“NON-FICTION” My rating: B
108 minutes | MPAA rating: R
“Non-Fiction” is populated by intellectuals conversing about literature, books, the internet, blogs versus real news and the changing cultural landscape in our electronic world.
All that endless talkiness could be off-putting, except that these characters are French, which means that in addition to being smart and clever and wonderfully jaded, they’re also having affairs all over the place. Nothing like illicit sex to take your mind off the depredations of social media.
“Non-Fiction” was written and directed by Olivier Assayas, whose most recent efforts — “Clouds of Sils Maria” and “Personal Shopper” — were weighty personality studies dabbling in fate and the supernatural.
But this is comedy — or at least what passes for comedy in French highbrow circles. Which is to say that nobody should expect belly laughs. A whimsical smirk, maybe.
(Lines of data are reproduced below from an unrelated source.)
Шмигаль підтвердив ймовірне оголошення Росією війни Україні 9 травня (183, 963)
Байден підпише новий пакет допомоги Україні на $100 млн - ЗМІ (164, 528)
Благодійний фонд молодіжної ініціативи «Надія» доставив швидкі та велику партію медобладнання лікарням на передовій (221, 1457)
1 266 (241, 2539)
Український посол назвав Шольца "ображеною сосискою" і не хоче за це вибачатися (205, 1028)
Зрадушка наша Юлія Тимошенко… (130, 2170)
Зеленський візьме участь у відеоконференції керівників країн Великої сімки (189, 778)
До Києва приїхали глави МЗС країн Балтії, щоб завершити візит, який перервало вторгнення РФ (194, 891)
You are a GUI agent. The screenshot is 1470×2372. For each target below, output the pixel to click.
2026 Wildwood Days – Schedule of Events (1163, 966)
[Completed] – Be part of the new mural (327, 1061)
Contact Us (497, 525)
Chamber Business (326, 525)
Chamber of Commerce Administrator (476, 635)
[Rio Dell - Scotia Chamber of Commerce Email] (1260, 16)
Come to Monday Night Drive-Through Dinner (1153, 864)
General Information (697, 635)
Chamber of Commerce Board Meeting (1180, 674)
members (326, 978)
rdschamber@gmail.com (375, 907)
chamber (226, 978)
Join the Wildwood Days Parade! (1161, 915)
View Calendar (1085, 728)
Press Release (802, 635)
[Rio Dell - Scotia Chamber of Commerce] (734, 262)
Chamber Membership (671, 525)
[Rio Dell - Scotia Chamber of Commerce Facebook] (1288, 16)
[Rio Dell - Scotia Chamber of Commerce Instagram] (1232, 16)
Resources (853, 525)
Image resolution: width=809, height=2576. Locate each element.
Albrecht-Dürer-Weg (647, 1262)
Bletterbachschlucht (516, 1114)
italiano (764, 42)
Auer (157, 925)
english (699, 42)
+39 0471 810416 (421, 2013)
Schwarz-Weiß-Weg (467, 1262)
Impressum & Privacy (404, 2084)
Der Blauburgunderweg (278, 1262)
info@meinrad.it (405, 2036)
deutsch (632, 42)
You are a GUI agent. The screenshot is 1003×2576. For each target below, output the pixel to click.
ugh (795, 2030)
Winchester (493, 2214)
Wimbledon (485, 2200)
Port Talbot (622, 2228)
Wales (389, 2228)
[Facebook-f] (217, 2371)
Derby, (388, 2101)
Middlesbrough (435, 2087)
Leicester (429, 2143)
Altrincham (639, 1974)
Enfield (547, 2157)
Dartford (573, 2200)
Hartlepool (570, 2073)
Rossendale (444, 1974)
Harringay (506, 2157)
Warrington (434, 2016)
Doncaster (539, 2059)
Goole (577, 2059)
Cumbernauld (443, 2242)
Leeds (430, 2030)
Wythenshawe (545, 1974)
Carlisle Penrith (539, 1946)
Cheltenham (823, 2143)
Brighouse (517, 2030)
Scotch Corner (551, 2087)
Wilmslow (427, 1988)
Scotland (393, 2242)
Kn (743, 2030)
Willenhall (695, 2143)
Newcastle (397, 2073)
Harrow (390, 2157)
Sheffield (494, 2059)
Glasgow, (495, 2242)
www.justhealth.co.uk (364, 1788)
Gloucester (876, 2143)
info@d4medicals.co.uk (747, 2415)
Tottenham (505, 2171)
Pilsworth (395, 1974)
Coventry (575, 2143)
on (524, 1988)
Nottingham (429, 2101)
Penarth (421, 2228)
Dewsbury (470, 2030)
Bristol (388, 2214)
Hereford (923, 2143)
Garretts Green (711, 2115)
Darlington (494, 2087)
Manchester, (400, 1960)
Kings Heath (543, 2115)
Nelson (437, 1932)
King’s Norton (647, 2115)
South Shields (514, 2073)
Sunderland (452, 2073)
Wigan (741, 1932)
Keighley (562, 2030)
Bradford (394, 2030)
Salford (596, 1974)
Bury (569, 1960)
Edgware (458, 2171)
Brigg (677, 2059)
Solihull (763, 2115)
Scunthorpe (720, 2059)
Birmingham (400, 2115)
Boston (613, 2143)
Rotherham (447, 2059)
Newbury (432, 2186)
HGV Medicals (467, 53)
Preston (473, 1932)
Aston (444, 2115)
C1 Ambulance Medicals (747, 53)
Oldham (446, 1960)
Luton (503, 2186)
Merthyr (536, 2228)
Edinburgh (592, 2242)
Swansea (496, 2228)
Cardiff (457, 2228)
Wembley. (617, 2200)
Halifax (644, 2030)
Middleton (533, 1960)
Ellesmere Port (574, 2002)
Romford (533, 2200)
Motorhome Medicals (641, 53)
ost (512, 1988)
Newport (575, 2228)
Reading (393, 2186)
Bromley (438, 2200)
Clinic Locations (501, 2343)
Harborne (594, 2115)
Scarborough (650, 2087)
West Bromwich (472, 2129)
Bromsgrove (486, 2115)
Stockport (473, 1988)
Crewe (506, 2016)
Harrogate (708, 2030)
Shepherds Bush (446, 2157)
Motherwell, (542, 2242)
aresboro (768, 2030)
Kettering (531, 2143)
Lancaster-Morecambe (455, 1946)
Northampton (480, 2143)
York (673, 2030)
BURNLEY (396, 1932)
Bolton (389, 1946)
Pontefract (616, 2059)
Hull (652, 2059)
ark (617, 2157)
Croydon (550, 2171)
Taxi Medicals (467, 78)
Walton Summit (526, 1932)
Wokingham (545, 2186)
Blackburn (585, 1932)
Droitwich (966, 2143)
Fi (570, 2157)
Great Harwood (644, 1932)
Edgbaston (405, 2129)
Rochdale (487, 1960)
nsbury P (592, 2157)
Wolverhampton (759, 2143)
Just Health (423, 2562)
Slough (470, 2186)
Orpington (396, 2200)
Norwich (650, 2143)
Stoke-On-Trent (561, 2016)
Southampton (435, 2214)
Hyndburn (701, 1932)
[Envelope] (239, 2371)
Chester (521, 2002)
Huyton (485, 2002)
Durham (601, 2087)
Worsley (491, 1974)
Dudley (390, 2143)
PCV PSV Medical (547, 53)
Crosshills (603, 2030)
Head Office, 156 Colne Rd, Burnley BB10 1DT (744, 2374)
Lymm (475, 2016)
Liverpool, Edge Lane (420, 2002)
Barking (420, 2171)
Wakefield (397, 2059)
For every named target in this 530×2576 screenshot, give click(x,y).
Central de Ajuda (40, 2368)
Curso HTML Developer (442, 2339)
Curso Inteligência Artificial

The tone is set in the first scene in which the schlubby writer Leonard (Vincent Macaigne) visits his editor and publisher, Alain (Guillaume Canet). They chat about how the reading public for “serious” novels like Leonard’s is dwindling (“Writing makes people hysterical”) and debate the value of Twitter (“People sharing witticisms…it’s very French…Tweets are modern-day haikus”).
The two men are old acquaintances who can joke about the projects that flopped (“We didn’t kill many trees”). Over lunch they muse aloud about whether real books will be supplanted by electronic delivery systems.
Eventually, as they are parting, Alain announces that his firm won’t be publishing Leonard’s latest manuscript. Leonard, he says, is out of phase with the times.
Next we meet Alain’s wife Selena (Assayas regular Juliette Binoche), an actress starring in a TV police show. She is noncommittal about her husband’s rejection of Leonard’s latest novel. Actually she’s not at all ambivalent, having been Leonard’s secret lover for years.
Not that Alain is monogamous. He’s been bedding Laure (Christa Theret), his publishing house’s new digital transition specialist. She’s young and forward thinking and not at all nostalgic about the demise of printed literature.
(Alain and Selena may suspect each other’s peccadillos; but they have a young son and aren’t going to let something as trivial as infidelity screw up the marriage. Tres Gallic!)
About the only one in sight who believes in sexual fidelity is Leonard’s young wife Valerie (Nora Hamzawi) — but then she’s that rarity, a genuine idealist. Not only does she not cheat, she has a gig mediating on behalf of labor organizations. Your average Frenchman, the film suggests, finds her problematic.
“Non-Fiction” is jammed with literary-salon discussions about truth versus fiction (Leonard’s novels are so blatantly autobiographical that his friends can find themselves in his characters) and the hazards of negotiating the “post-truth” world.
Again, all this would be insufferable if not for the actors’ abilities to flesh out the gab with real personalities and complex motives. I’m not sure I’d want to live in this particular world, but I’ve got no problem visiting it.